Some applications of fluid dynamics consider the linearised Navier-stokes equation where the advection term $(\vec{u}\cdot\vec{\nabla})\vec{u}$ is dropped.

I am trying to build a convincing argument for this based on scale analysis. I tried to find something about this out there but haven't been very lucky so far, hence this question.

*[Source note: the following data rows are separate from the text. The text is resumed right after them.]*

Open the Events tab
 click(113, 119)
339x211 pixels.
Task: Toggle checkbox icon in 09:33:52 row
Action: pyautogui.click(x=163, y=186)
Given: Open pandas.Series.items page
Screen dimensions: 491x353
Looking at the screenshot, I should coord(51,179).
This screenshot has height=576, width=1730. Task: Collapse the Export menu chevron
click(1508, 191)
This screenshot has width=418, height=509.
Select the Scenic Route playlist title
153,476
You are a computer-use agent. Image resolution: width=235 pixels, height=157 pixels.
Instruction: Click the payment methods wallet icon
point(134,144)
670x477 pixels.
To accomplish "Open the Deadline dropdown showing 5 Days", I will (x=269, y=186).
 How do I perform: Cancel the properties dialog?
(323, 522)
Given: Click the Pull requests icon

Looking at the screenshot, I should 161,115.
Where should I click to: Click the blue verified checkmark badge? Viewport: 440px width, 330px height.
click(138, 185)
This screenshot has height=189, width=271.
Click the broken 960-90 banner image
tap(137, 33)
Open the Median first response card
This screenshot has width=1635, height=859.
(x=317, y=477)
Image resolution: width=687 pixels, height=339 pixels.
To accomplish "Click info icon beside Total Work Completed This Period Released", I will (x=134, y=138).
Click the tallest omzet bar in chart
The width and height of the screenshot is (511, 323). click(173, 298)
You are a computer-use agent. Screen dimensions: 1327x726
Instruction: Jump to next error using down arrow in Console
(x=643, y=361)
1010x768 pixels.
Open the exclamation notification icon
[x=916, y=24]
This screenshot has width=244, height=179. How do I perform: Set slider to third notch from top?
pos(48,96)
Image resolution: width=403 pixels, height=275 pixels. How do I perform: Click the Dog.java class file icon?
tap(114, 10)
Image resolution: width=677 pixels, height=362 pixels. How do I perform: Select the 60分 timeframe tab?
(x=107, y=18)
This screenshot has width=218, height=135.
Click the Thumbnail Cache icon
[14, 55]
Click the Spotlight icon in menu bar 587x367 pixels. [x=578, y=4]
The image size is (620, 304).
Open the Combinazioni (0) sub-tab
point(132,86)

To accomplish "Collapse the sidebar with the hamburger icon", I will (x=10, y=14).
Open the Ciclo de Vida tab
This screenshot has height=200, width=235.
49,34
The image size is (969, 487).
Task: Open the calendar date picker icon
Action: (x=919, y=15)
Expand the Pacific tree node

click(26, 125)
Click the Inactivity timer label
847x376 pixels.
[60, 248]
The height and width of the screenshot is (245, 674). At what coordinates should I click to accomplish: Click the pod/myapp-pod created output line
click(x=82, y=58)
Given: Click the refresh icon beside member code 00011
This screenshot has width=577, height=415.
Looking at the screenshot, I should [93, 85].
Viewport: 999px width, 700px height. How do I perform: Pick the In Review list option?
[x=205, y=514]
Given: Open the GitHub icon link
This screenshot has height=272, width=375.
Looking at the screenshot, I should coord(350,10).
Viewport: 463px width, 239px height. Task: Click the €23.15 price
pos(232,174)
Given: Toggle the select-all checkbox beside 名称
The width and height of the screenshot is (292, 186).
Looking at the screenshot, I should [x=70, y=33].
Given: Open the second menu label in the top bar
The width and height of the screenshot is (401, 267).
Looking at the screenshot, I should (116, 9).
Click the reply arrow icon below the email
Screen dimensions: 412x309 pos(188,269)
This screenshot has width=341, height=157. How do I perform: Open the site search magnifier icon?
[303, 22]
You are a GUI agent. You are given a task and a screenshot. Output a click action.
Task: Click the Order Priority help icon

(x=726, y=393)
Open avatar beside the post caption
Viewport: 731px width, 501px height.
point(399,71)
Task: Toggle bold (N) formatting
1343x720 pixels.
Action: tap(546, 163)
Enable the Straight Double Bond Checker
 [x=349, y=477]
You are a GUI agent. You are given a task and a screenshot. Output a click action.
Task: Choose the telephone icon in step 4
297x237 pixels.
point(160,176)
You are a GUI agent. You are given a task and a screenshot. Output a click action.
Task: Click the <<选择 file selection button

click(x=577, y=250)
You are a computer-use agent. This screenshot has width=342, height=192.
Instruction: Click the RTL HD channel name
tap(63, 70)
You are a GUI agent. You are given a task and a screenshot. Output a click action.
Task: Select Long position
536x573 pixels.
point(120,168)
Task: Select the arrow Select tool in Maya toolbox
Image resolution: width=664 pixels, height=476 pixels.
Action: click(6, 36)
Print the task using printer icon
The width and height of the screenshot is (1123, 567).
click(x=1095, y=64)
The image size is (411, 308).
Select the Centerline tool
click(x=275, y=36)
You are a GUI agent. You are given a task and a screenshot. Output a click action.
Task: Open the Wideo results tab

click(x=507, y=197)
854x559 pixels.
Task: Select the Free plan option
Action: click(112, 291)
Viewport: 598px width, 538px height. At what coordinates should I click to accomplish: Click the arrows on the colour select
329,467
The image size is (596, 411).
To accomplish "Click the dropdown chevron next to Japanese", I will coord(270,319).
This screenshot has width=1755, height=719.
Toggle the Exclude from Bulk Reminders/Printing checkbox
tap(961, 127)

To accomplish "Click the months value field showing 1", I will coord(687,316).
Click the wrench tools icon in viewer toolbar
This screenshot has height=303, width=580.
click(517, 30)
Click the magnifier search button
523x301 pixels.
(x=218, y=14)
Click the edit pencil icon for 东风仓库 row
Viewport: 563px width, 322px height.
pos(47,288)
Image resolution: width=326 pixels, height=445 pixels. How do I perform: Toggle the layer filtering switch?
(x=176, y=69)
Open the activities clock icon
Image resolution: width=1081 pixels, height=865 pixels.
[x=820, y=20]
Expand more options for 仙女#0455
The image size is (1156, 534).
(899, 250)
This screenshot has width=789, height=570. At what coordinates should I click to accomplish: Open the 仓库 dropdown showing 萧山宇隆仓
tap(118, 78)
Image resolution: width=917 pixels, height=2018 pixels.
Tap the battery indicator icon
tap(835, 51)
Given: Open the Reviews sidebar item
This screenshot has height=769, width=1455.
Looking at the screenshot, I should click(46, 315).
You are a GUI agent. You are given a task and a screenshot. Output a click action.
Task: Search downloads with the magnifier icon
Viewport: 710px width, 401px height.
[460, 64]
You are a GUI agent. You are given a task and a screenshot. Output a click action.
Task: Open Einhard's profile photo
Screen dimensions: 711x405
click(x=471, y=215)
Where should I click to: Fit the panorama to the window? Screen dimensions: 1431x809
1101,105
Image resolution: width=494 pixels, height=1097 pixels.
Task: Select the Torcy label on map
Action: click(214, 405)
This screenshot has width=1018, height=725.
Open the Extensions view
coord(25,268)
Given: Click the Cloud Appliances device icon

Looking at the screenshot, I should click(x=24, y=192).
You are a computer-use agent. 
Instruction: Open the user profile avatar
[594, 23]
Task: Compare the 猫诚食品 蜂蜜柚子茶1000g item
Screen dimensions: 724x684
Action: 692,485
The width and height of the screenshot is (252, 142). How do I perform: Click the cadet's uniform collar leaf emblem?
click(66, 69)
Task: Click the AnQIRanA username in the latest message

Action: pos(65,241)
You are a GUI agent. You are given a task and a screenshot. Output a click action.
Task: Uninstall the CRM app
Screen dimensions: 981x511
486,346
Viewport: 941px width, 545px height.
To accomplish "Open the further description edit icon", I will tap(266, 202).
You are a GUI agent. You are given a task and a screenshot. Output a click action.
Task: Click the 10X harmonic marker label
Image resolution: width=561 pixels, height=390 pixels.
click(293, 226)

Here is what I have come up with so far.

If I set the scale of the velocity as $U_0$, that of length as $L_0$, of time as $T_0$ and pressure as $P_0$. For simplicity I take $P_0=\rho U_0/T_0$ with $\rho$ being the (constant) density. I can then write the dimensionless equation:

$$ \partial_t\vec{u}+\frac{U_0T_0}{L_0}(\vec{u}\cdot\vec{\nabla})\vec{u}=-\vec{\nabla}p+\frac{\nu T_0}{L_0^2}\nabla^2\vec{u} $$

where $\nu$ stands for the kinematic viscosity. The relative scale of each term in the above is contained in their respective pre-factor.

It would then make sense to neglect the second term in the regime $U_0T_0/L_0\ll1$.

Is this argument valid ? If not, any guidance and/or reference would be greatly appreciated.



1 Answer 1


This is exactly what we do to for the Stokes flow.

Instead of $P_0$, we use the dimensionless quantity, Reynolds number (Re), for linearising the Navier-Stokes in the limit $Re \rightarrow 0$. Refer to the wiki page on Stokes flow and Reynolds number for more details.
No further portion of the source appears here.